## start RECORDS FOR THE EXERCISE

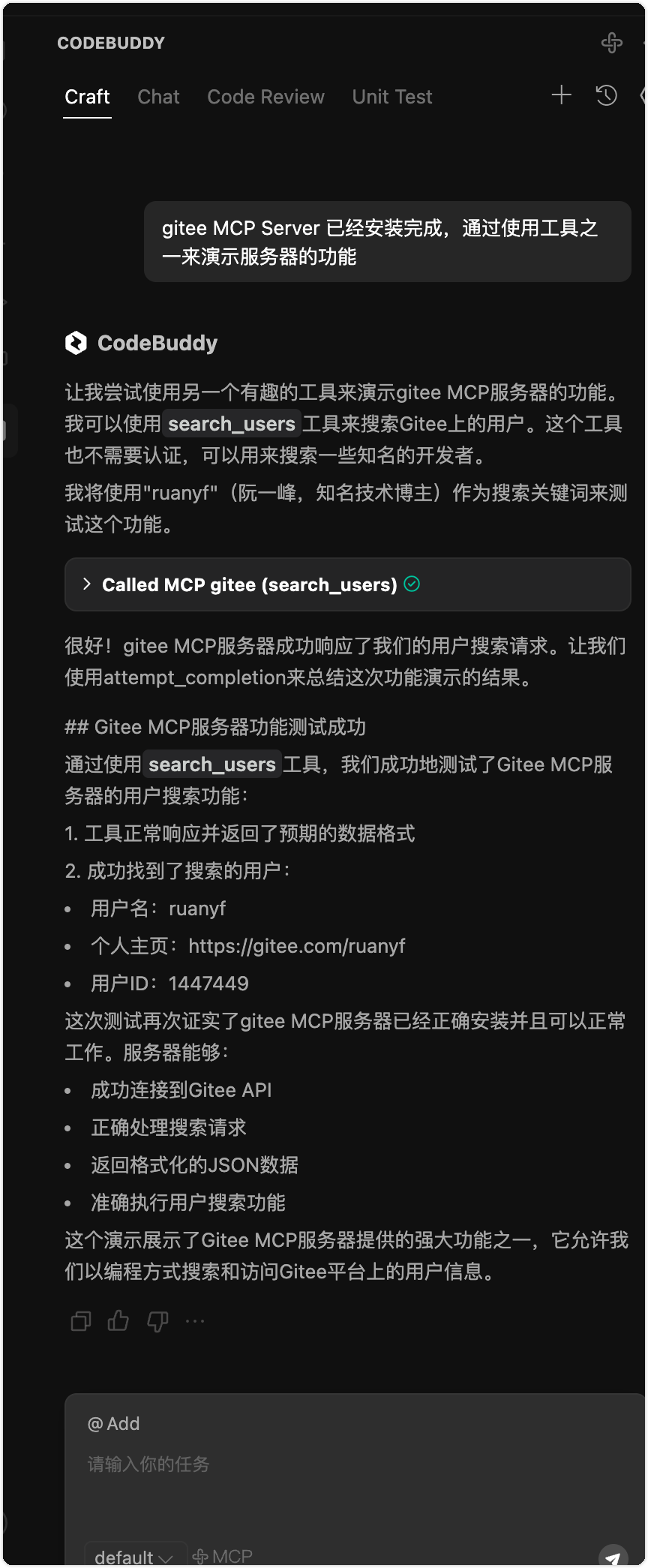Copy the CodeBuddy response

click(x=81, y=1321)
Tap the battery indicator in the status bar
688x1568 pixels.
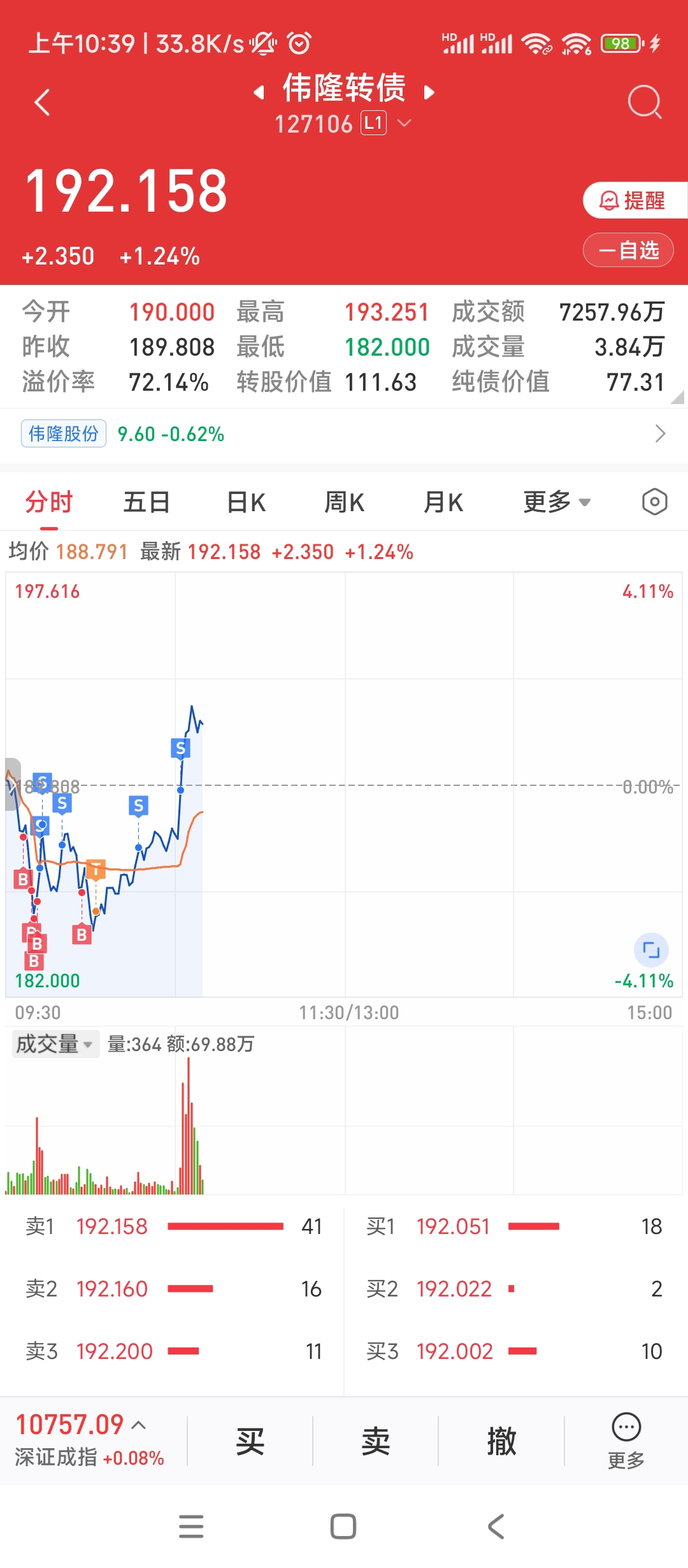click(620, 43)
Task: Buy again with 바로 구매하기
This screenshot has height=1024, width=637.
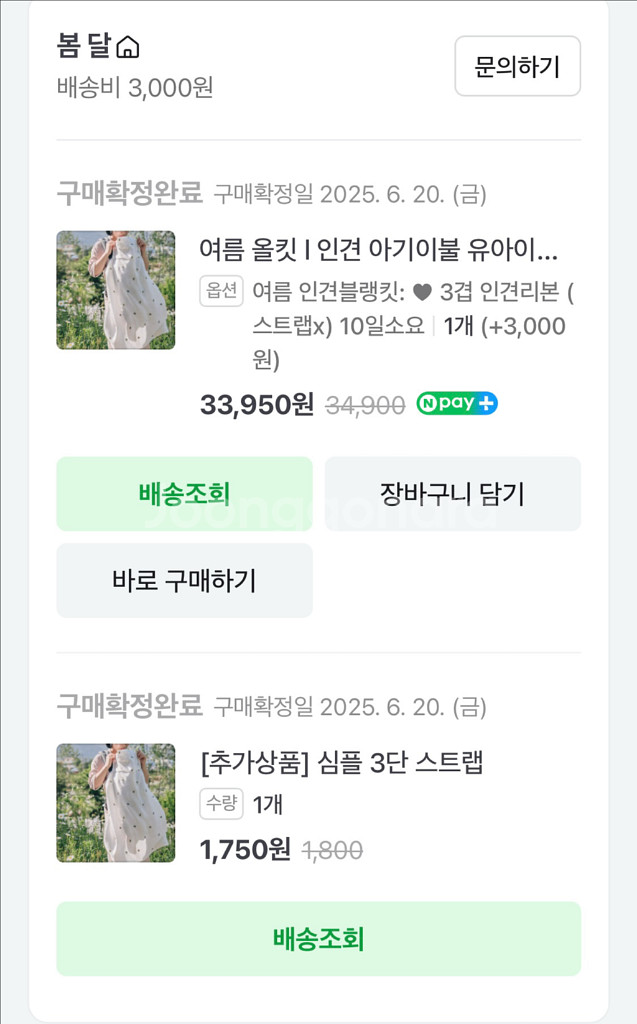Action: coord(184,580)
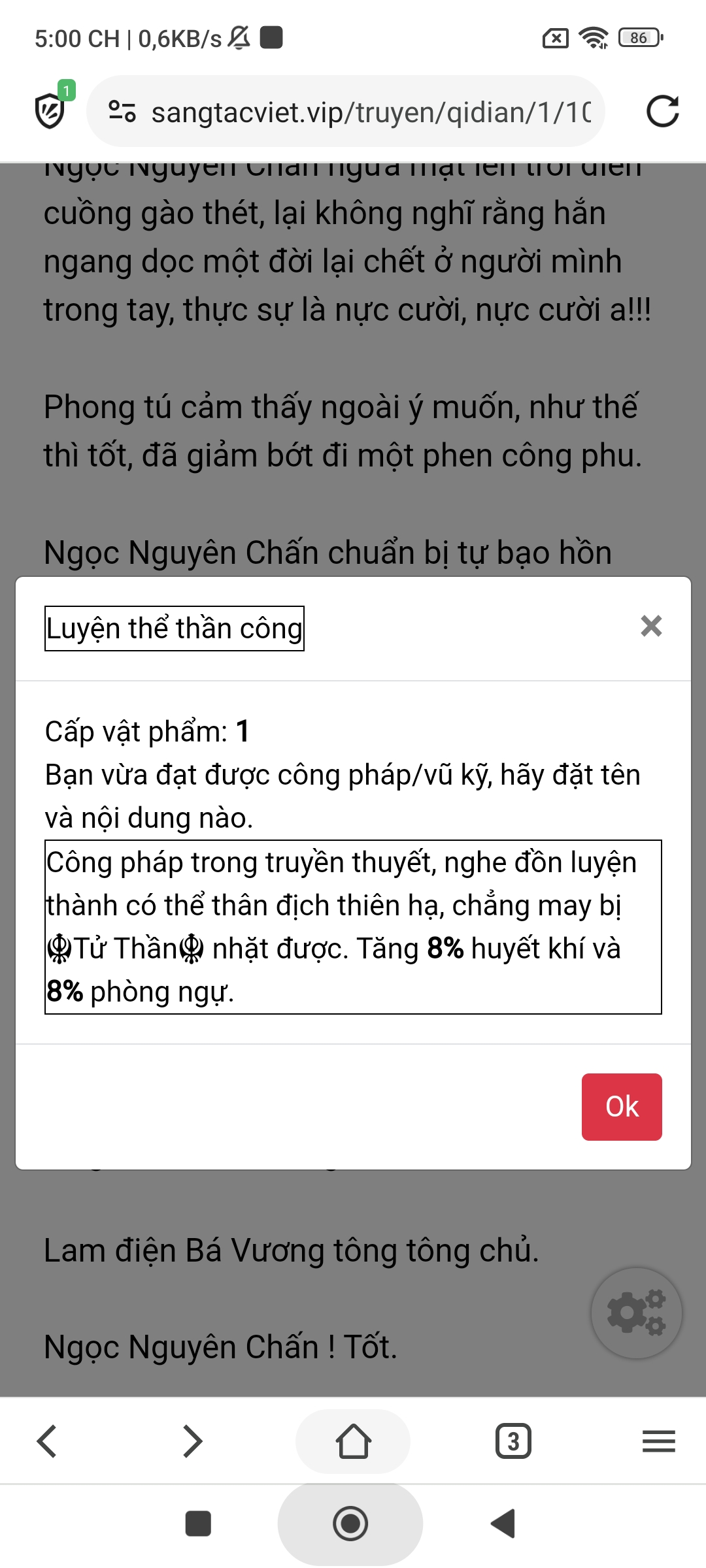This screenshot has width=706, height=1568.
Task: Go back to the previous page
Action: click(x=47, y=1441)
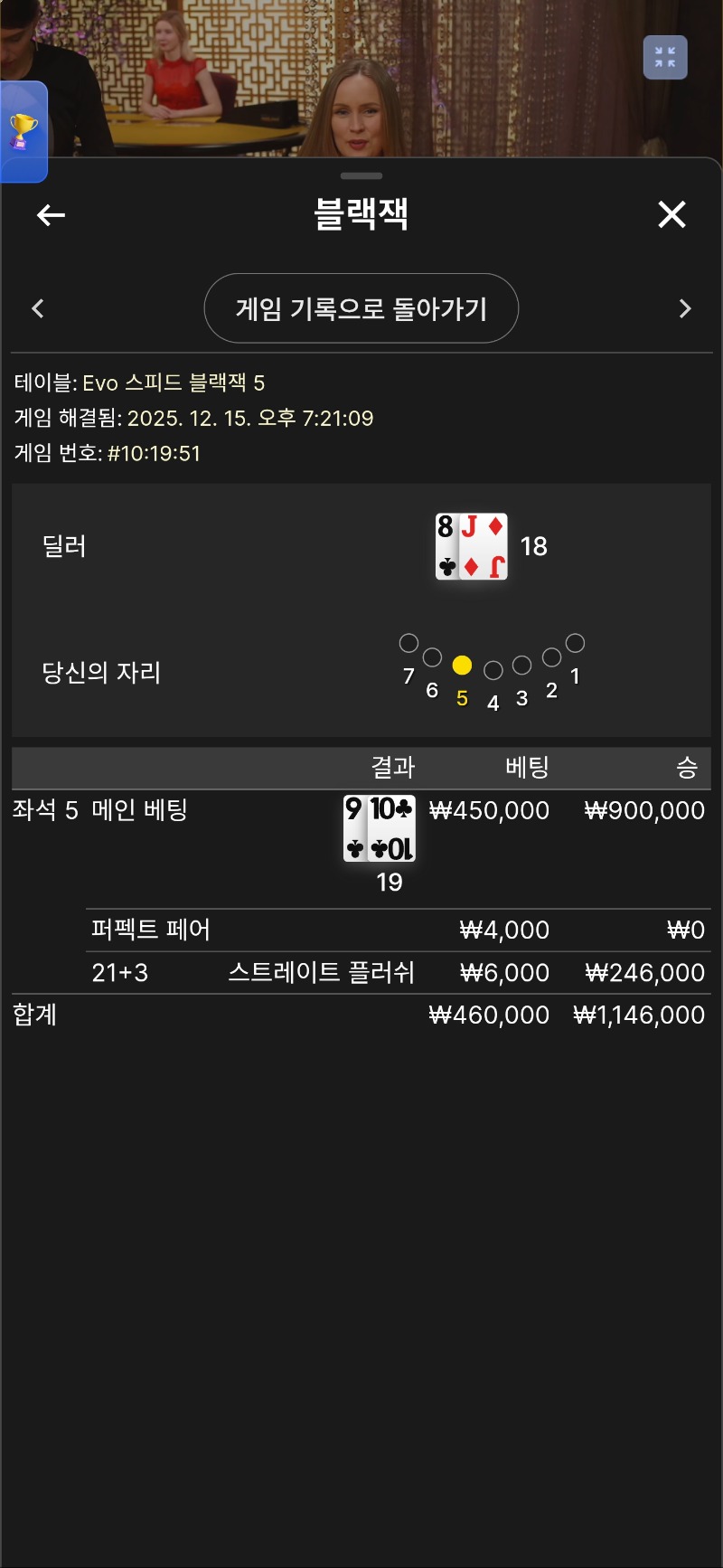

## end RECORDS FOR THE EXERCISE

• _DO THIS_
Write out the data entries above again, swapping "battery indicator" for "signal strength icon" and keeping everything else the same. Leave the pictures out of your answer.

• _OUTPUT FOR THIS TASK_
Copy the CodeBuddy response

click(x=81, y=1321)
Tap the signal strength icon in the status bar
688x1568 pixels.
click(620, 43)
Task: Buy again with 바로 구매하기
This screenshot has height=1024, width=637.
Action: coord(184,580)
This screenshot has width=706, height=1568.
Task: Go back to the previous page
Action: click(x=47, y=1441)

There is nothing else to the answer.